DESCRIPTION OF THE TASK | Copy out the material verbatim from the line containing "At what coordinates should I click to accomplish: Open" through the end of the material, leaving out the pictures.

-- Start of TASK INPUTS --

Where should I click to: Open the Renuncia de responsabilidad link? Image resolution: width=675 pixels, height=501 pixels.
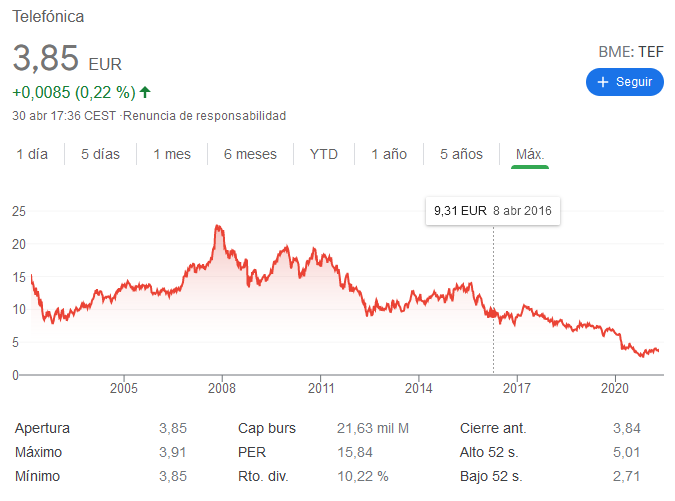point(204,116)
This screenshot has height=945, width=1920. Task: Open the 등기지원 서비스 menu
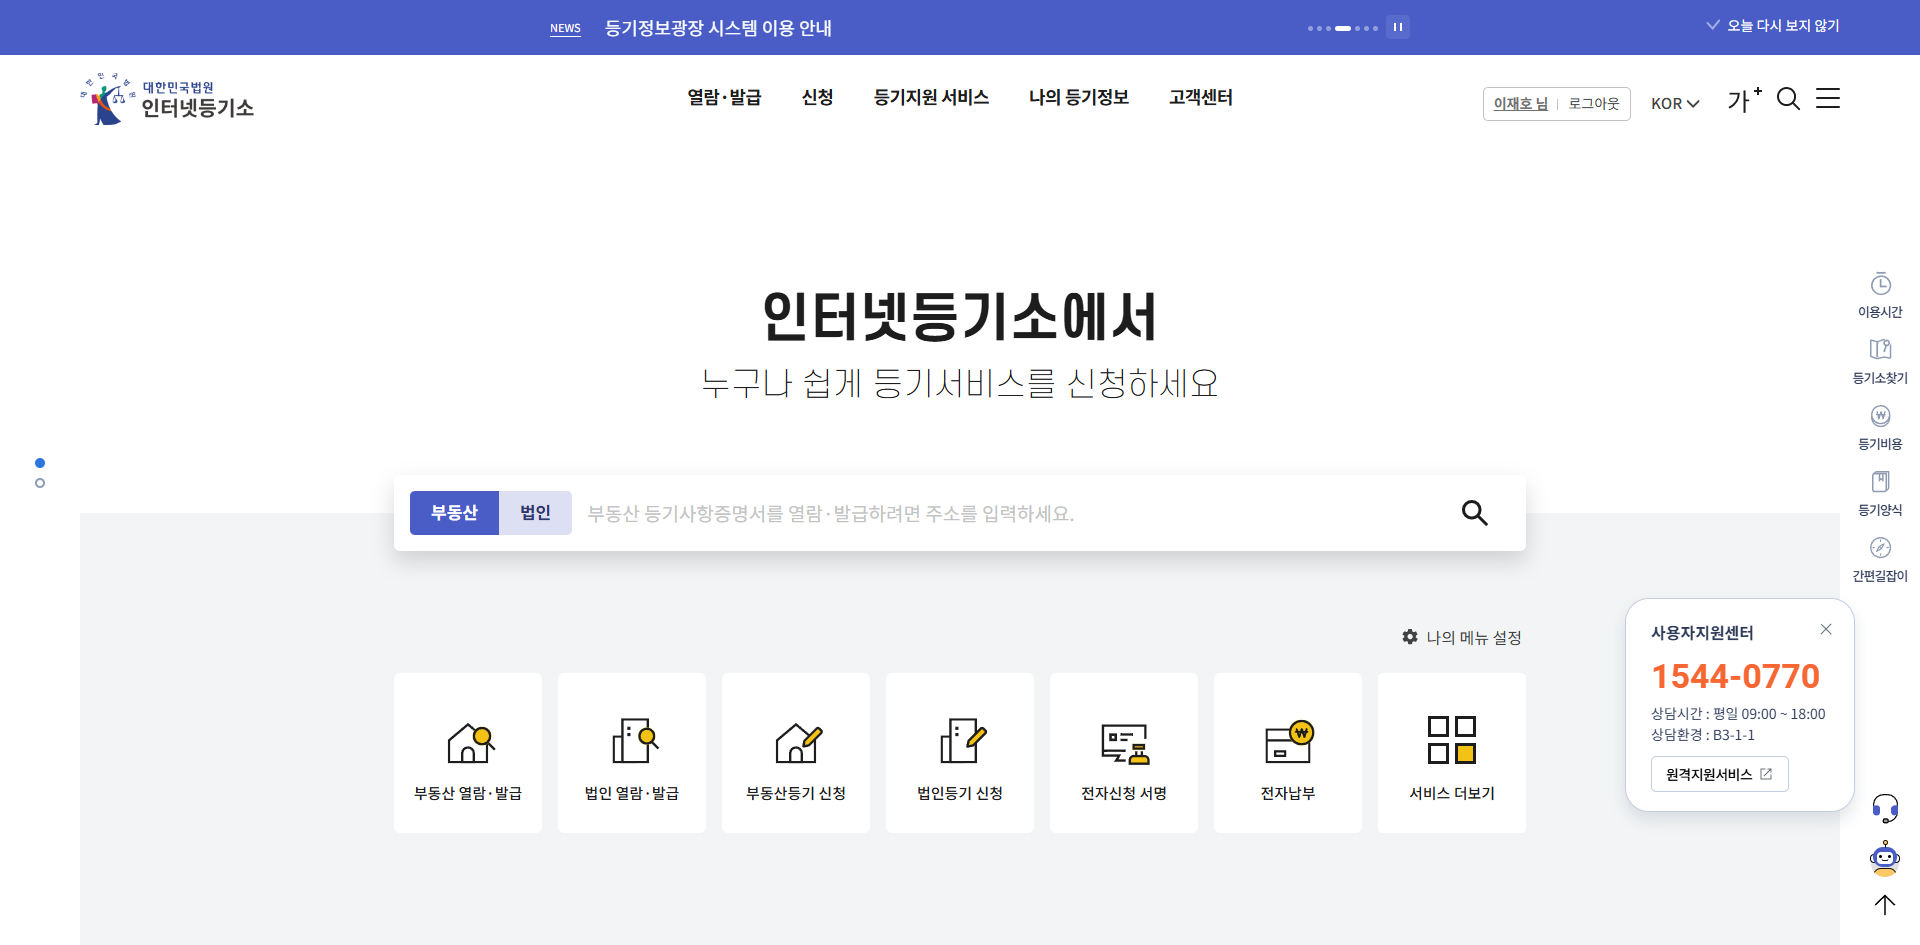coord(930,97)
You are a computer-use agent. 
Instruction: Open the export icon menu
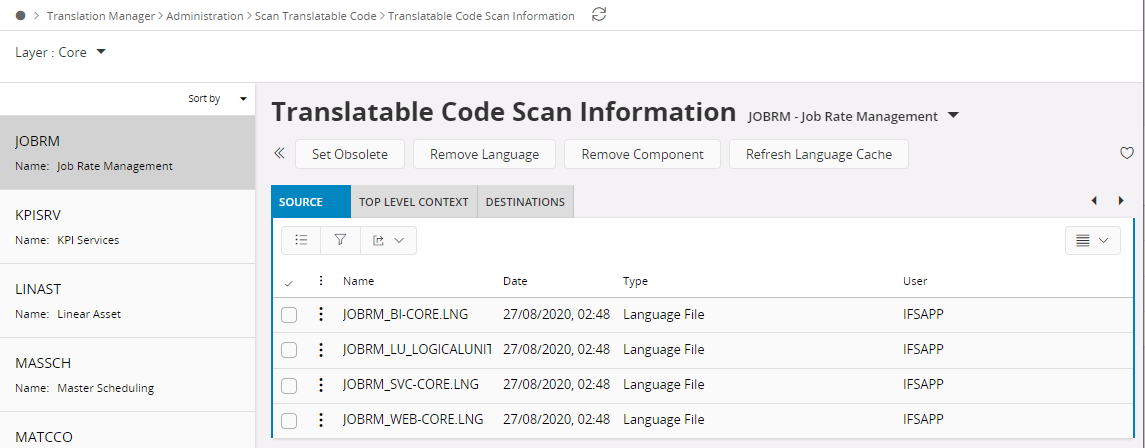(388, 240)
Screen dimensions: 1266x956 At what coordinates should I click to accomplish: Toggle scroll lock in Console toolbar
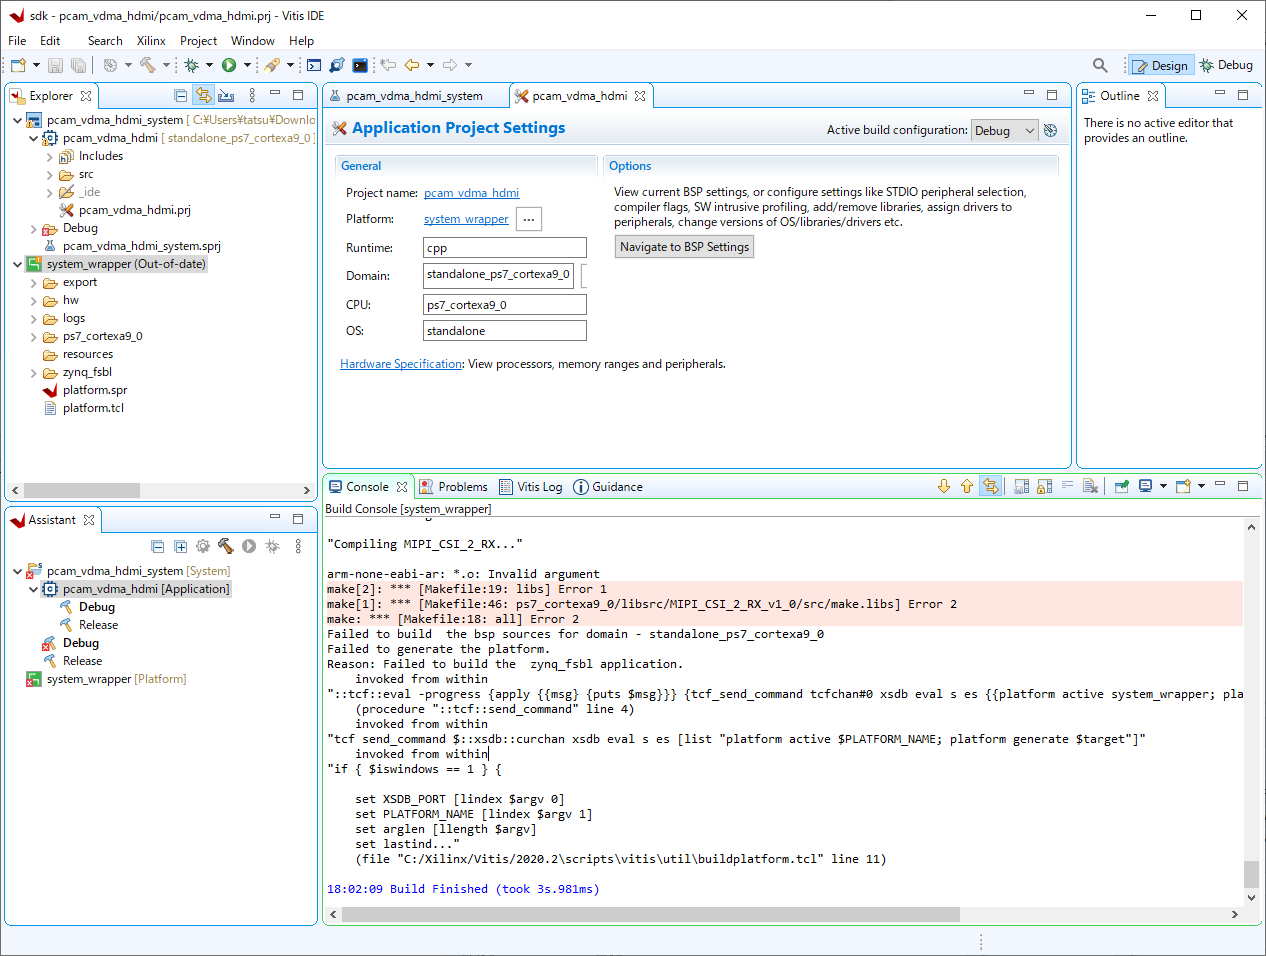tap(1044, 487)
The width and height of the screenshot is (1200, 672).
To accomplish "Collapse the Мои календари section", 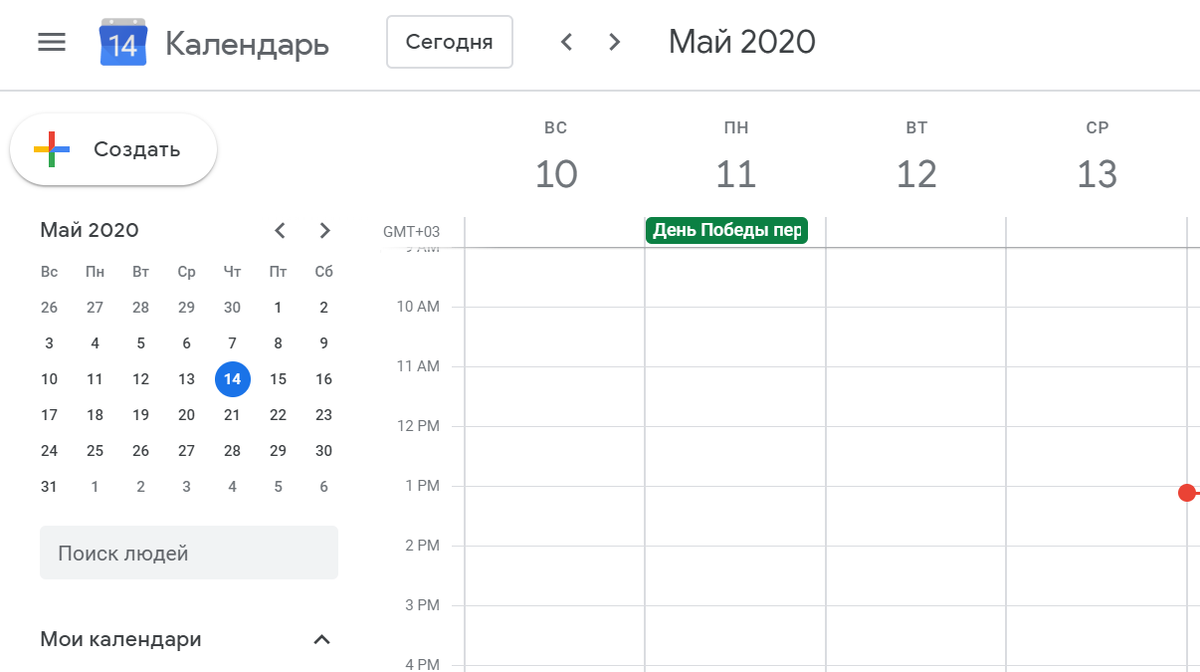I will 321,639.
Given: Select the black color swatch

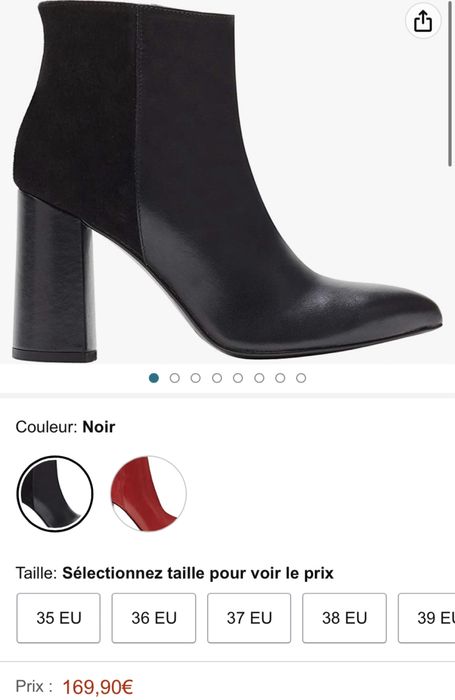Looking at the screenshot, I should coord(55,494).
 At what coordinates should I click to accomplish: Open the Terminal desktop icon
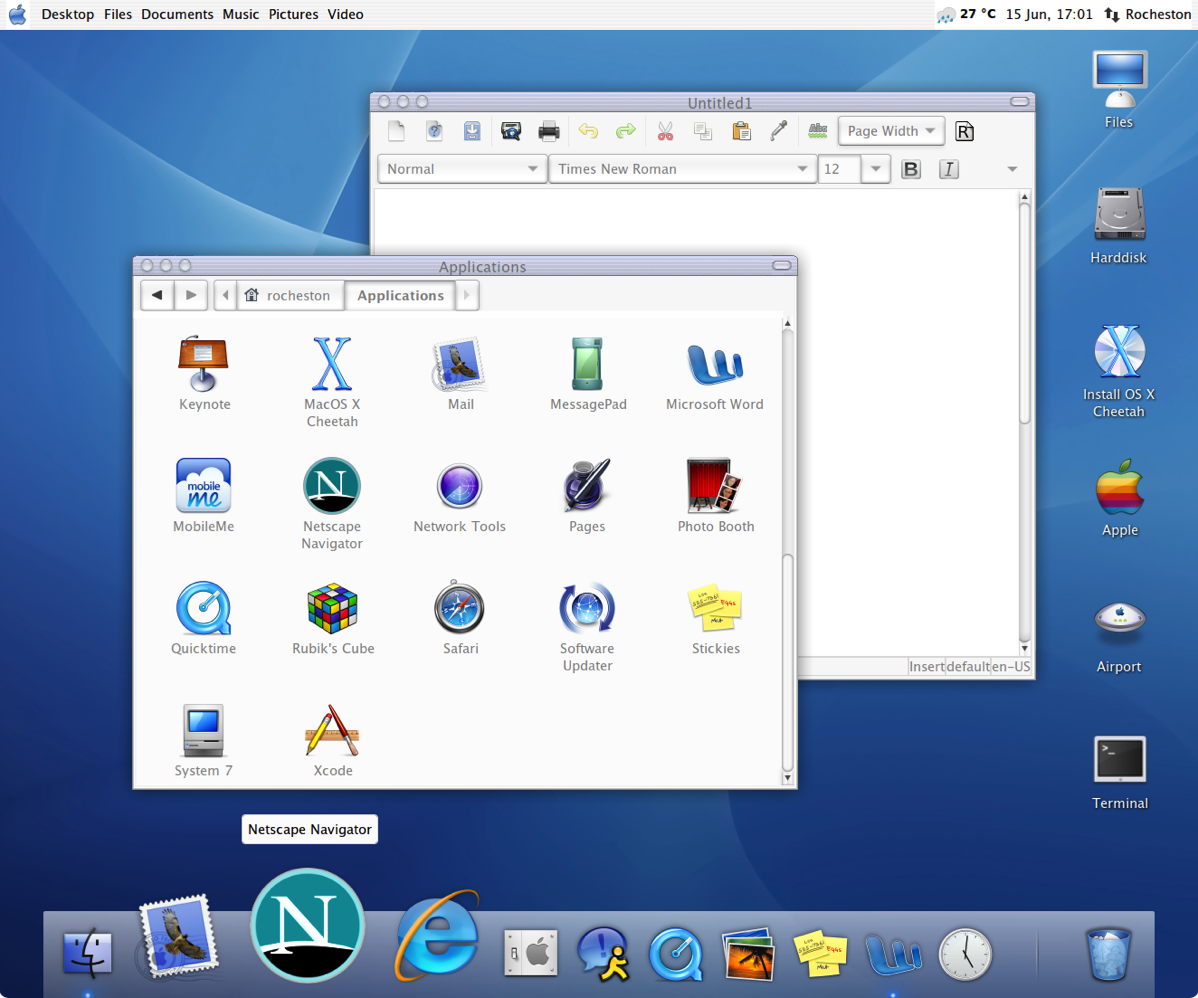[1119, 761]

-- End of TASK INPUTS --

THE SOLUTION |
 At what coordinates should I click to accomplish: Open the Terminal desktop icon
[1119, 761]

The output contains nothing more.